High-intensity far-infrared laser with buffer gases

Abstract

Analytic expressions are given, using a four-level rate-equation model, for the dependence of the far-infrared (FIR) small-signal gain, of the saturation intensity of the FIR laser transition, of the output power of the FIR laser, and of the absorption coefficient of the pump beam on buffer-gas pressure. The model of Henningsen and Jensen [ IEEE J. Quantum Electron.QE-11, 248 ( 1975)] is modified by the inclusion of induced emission at the pump transition and by the inclusion of power broadening of the levels. The pressure behavior of the small-signal gain is described correctly by this modified model without anomalies in the large- and small-pressure limits, and, by using the expressions for the evaluation of experimental data, the rotational and the vibrational relaxation rates can be deduced for different laser and buffer gases.

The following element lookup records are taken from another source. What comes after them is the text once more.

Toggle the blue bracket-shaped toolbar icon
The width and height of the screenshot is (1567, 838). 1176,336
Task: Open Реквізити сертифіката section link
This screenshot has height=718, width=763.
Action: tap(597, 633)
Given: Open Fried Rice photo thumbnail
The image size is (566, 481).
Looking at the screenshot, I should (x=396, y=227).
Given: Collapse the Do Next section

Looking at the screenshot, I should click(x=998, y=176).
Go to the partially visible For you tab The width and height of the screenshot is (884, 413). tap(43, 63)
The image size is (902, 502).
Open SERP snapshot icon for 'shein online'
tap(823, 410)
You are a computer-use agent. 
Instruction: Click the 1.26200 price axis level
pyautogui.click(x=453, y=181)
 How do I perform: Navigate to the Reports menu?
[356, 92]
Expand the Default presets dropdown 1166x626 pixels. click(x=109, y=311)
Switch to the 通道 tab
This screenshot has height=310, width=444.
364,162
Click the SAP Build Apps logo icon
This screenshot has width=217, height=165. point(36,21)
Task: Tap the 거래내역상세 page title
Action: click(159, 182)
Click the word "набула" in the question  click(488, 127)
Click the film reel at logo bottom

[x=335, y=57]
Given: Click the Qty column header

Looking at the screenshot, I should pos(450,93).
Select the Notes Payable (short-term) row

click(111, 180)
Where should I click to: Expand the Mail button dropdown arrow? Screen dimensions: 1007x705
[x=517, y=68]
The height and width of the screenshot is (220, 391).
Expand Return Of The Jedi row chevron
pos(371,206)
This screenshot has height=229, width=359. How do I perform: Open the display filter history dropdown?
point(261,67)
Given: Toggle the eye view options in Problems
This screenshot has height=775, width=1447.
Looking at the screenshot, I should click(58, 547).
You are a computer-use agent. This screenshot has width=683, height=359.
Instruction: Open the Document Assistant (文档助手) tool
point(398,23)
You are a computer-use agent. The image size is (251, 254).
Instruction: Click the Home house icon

An increase in the output power of the FIR laser is expected only if the pump rate is larger than the vibrational deexcitation rate. In this case the absorption is proportional to the increase of the vibrational deexcitation rate caused by the collision with the buffer-gas molecules. The output power of the FIR laser increases only as a result of the increased absorption. Adding buffer gas to the laser gas causes the gain of the material to decrease in both weak and strong pumping regimes.